Your instructions: This exercise calls for every line of the listing below that contains the word "number".

Records shown:

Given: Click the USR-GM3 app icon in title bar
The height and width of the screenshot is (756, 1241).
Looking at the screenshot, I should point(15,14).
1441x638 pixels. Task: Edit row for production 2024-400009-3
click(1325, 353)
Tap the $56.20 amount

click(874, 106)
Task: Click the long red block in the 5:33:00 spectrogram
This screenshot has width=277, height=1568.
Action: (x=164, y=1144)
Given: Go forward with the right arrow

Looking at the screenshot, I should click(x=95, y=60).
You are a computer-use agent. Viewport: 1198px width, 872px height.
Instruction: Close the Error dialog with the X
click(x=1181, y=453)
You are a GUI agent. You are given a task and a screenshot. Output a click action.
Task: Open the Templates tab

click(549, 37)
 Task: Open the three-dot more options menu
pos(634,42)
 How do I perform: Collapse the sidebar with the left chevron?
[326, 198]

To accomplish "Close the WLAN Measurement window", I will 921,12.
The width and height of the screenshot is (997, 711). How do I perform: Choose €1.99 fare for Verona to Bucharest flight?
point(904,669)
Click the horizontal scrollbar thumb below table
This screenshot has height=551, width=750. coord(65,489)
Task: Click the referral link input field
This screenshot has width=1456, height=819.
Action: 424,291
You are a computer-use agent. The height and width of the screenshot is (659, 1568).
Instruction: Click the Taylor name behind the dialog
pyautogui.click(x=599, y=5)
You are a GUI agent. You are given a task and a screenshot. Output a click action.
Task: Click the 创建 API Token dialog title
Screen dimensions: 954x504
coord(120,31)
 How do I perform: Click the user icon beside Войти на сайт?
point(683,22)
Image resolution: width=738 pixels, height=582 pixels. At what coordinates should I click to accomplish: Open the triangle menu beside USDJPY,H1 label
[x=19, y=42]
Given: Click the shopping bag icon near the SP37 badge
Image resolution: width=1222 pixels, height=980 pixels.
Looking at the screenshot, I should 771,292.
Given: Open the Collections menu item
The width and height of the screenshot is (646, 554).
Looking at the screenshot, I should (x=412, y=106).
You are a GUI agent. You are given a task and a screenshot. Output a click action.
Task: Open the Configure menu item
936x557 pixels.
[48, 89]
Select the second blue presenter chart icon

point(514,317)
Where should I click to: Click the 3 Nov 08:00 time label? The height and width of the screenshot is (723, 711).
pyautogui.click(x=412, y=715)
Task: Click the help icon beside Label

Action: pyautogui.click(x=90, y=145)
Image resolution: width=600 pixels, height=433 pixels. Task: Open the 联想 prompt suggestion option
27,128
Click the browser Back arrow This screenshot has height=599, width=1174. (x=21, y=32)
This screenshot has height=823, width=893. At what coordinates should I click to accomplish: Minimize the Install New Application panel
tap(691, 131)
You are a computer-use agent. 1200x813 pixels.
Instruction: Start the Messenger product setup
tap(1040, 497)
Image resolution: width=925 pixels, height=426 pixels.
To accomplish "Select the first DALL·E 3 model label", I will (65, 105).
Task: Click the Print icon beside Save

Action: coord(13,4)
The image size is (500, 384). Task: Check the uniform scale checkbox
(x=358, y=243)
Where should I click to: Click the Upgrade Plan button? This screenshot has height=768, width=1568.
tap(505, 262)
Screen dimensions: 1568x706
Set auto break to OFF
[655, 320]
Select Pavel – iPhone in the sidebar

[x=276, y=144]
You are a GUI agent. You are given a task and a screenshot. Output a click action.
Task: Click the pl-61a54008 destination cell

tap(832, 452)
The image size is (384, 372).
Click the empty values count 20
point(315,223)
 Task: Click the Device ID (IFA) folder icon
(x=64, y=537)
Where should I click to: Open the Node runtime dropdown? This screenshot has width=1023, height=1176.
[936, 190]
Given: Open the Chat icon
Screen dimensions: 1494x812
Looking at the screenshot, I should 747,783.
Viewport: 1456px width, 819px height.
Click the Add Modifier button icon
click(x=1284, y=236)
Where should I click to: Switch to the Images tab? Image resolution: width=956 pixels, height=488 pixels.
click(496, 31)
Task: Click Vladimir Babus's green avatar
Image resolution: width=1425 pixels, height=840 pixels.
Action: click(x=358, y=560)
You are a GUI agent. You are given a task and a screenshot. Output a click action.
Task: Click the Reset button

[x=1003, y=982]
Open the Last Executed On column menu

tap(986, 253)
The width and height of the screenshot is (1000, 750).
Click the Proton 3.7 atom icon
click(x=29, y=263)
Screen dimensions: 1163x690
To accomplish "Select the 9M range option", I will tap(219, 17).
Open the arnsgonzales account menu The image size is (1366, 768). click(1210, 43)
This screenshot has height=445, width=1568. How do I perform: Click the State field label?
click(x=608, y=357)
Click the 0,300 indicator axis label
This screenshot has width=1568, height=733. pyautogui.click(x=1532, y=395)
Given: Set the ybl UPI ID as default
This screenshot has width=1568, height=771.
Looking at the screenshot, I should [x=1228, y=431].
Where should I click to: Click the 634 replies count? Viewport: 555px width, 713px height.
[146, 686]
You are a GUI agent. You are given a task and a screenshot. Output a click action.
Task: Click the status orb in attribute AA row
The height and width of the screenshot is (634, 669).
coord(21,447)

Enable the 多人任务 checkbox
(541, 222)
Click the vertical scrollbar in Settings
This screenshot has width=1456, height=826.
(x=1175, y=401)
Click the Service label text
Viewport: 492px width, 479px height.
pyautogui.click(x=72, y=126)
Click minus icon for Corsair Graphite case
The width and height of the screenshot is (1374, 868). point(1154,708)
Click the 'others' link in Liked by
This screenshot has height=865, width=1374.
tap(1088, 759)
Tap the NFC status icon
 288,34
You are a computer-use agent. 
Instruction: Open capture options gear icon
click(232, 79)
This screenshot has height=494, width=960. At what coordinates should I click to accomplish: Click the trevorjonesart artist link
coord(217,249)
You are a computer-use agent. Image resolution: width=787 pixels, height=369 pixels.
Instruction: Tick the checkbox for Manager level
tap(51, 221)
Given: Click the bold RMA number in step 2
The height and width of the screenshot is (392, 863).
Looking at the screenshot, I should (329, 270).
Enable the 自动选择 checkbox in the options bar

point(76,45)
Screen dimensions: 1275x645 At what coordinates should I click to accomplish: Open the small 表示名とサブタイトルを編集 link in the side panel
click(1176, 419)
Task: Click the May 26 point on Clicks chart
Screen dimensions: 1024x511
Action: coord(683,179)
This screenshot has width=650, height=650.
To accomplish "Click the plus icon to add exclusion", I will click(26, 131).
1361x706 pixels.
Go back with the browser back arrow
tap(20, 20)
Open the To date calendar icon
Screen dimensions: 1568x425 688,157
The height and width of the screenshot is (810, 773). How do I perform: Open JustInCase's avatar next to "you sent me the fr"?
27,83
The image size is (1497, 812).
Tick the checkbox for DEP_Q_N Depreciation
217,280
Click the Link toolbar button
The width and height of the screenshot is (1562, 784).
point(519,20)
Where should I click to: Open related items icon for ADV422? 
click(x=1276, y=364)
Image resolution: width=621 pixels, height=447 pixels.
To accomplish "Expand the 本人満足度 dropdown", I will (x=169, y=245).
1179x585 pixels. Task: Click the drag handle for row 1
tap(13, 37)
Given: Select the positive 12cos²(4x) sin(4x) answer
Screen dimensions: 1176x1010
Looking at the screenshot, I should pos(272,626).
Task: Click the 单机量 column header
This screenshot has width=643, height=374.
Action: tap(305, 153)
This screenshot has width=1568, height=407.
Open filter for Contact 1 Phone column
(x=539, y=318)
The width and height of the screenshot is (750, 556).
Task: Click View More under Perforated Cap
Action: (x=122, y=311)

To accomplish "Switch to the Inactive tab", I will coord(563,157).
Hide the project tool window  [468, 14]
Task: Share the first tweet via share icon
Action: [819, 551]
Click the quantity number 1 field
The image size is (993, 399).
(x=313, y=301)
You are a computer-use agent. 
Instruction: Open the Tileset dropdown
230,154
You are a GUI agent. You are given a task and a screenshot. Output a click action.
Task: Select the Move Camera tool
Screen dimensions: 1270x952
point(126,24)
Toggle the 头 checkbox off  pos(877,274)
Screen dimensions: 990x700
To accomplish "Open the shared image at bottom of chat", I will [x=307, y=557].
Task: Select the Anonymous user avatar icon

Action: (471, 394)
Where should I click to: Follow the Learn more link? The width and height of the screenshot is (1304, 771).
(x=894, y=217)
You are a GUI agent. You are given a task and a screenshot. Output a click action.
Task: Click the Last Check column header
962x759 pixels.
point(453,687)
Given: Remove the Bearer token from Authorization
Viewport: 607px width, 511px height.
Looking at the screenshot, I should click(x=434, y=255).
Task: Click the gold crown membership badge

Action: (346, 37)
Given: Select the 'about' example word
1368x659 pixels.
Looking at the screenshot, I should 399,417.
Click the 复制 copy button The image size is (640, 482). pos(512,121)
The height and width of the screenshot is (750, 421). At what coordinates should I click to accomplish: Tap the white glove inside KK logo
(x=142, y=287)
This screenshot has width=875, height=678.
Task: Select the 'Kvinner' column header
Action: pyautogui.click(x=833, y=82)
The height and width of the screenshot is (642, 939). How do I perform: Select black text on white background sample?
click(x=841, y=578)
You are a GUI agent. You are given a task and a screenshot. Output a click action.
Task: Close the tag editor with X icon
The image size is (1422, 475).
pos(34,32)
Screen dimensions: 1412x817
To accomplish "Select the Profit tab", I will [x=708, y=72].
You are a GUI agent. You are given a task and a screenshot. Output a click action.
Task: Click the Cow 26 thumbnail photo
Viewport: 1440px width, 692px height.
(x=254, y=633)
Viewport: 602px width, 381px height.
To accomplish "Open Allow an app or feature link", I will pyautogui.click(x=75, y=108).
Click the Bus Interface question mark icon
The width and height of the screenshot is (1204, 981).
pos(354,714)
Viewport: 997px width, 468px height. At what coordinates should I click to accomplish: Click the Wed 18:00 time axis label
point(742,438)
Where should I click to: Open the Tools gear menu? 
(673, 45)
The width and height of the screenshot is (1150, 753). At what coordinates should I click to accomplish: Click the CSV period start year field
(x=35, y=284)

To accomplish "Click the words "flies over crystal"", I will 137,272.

Written response:
Given: Click the bold RMA number in step 2
Click the quantity number 1 field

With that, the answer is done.